Scottish Ballet is making one of its rare and highly valued visits south of the Tweed and Solway this week. Between Wednesday and Saturday, it will dance Emergence and MC 14/22 (ceci est mon corps) at Sadler's Wells. I will be there on Saturday evening.

If you are free tonight, the interview takes place between 19:30 and 20:30 tonight on the 1st floor of the Civil Service Club at 13 - 15 Great Scotland Yard, London SW1A 2HJ. The Club is next to the Nigerian embassy and on several bus routes. The nearest Underground stations are Charing Cross and Embankment.

Sunday, 4 June 2017

A Phial of the Antidote

Photo Mattia Giannuzz
Creative Commons Attribution-Share-Alike 3.0 Unported Licence
Source Wikipedia






















I had intended to write about the brilliant Southbank Centre's Alchemy Doncaster festival of South Asian arts that Gita and I attended at CAST in Doncaster yesterday and Friday but after last night's outrage in our capital, I am not in the mood for celebrating and I  doubt that my readers are in a celebratory mood either. However, I do intend to report on the festival soon because the arts are the antidote to the toxins of hate that have led to terrorism and all sorts of other distressing events recently.
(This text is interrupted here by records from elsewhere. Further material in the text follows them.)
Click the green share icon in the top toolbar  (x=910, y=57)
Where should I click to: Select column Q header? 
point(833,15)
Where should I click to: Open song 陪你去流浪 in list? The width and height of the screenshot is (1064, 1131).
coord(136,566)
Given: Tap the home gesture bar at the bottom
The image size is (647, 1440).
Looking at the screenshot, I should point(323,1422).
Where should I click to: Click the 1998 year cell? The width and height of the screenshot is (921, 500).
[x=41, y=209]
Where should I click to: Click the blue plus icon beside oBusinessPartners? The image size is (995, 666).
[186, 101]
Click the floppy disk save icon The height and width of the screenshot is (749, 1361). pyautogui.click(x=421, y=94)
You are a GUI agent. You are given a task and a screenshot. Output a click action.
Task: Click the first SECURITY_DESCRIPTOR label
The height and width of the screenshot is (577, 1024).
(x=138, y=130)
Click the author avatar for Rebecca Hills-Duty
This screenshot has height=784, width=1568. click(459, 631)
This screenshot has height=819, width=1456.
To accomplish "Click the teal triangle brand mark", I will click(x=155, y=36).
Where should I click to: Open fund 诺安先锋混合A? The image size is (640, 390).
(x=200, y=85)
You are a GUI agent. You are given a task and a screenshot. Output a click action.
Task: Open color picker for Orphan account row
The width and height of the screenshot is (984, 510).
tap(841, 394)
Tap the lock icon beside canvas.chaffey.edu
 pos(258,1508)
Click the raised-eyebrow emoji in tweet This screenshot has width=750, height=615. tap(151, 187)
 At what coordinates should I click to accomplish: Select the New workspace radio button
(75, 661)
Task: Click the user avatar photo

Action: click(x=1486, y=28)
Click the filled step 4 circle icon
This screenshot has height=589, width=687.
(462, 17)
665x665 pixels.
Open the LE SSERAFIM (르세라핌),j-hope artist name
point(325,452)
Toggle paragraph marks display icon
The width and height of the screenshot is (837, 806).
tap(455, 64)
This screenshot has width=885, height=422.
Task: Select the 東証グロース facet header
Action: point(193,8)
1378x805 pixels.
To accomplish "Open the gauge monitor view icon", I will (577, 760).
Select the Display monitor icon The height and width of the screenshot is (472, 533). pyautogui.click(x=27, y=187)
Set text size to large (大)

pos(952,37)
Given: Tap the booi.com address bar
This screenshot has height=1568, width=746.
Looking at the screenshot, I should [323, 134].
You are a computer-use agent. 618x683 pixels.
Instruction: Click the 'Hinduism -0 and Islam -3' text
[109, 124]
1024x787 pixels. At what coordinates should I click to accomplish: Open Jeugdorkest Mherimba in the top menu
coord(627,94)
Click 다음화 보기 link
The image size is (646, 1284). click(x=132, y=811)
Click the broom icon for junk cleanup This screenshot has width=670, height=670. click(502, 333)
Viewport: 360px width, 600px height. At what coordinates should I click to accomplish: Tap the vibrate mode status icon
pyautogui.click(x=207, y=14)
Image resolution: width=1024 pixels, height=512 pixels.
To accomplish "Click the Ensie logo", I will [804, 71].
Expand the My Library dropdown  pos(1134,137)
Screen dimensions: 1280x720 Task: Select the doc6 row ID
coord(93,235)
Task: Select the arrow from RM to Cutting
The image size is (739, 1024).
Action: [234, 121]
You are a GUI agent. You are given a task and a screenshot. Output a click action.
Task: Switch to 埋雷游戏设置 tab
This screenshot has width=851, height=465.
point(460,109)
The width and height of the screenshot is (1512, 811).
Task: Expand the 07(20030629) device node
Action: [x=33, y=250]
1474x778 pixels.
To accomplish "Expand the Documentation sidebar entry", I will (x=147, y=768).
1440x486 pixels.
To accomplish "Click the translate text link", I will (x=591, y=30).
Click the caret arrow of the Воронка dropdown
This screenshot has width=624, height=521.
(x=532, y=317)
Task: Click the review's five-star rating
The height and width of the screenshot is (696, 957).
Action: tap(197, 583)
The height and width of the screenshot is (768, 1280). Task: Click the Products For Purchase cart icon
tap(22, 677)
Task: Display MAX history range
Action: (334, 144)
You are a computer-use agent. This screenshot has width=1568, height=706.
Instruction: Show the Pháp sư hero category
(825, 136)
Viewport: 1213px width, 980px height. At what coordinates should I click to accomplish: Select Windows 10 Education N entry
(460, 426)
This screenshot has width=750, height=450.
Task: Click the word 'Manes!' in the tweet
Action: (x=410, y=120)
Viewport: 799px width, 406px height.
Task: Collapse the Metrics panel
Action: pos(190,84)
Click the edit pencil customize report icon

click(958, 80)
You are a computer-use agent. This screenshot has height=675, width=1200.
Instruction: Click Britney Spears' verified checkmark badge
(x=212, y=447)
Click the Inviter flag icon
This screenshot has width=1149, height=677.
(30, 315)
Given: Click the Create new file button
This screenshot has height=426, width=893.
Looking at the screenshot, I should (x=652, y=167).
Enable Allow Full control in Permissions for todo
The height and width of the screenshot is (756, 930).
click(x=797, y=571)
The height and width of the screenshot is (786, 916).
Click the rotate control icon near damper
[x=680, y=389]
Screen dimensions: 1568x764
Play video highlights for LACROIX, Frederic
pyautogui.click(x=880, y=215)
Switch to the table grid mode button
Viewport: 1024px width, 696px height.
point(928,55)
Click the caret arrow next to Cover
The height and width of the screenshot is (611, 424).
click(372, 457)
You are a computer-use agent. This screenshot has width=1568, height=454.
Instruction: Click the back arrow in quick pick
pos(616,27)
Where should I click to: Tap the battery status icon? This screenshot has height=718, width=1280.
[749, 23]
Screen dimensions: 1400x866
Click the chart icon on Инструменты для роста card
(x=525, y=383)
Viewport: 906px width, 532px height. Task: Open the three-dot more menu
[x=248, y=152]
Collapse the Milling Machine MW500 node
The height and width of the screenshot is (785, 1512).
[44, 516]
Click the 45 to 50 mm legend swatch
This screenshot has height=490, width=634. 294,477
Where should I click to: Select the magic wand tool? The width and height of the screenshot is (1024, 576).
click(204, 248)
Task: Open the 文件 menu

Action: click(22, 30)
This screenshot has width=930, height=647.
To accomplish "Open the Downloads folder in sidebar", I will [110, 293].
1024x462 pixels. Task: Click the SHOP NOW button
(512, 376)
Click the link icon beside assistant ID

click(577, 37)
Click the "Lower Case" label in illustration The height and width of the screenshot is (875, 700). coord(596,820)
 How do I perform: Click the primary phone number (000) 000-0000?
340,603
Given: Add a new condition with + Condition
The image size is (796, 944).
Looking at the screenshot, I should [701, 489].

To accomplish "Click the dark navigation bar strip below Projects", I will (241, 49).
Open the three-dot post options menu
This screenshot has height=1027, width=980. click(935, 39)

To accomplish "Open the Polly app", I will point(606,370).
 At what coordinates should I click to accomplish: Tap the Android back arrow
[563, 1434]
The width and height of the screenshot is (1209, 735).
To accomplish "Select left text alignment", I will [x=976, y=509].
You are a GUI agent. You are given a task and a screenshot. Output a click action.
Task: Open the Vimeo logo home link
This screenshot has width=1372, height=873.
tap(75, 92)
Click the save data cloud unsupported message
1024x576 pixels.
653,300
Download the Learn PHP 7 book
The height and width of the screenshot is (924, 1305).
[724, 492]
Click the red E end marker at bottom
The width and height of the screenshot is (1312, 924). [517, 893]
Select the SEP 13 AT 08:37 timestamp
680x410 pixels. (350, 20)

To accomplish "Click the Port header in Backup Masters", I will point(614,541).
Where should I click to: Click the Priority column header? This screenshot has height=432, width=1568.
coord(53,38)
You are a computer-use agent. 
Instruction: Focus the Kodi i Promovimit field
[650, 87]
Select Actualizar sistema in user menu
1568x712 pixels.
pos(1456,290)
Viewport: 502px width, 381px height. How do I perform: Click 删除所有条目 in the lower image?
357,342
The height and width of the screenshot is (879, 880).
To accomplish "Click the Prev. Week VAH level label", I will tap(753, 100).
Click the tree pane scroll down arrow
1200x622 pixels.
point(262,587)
This weekend's festival of comedy, dance, drama, gastronomy, music, photography and poetry from British artists of South Asian heritage and artists of the South Asian diaspora living here contains a phial of the antidote.  Cakes, a brilliant monologue by Bilal Zafar, in which he gently took the mickey out of folks who have a problem with Muslims with his tweets about a fictitious Muslim only cake shop in Bristol is just one example. Whether intended or not, Cakes reminds me of Sir Toby's riposte to Malvolio:
"Dost thou think, because thou art virtuous, there shall be no more cakes and ale?"
Bilal has posted a video of his monologue to YouTube which I think you will enjoy.

Gita and I will review Bring on the Bollywood with its brilliant dancing as well as many of the other performances this week but today our thoughts are with the victims of last night's appalling violence and their friends and relations.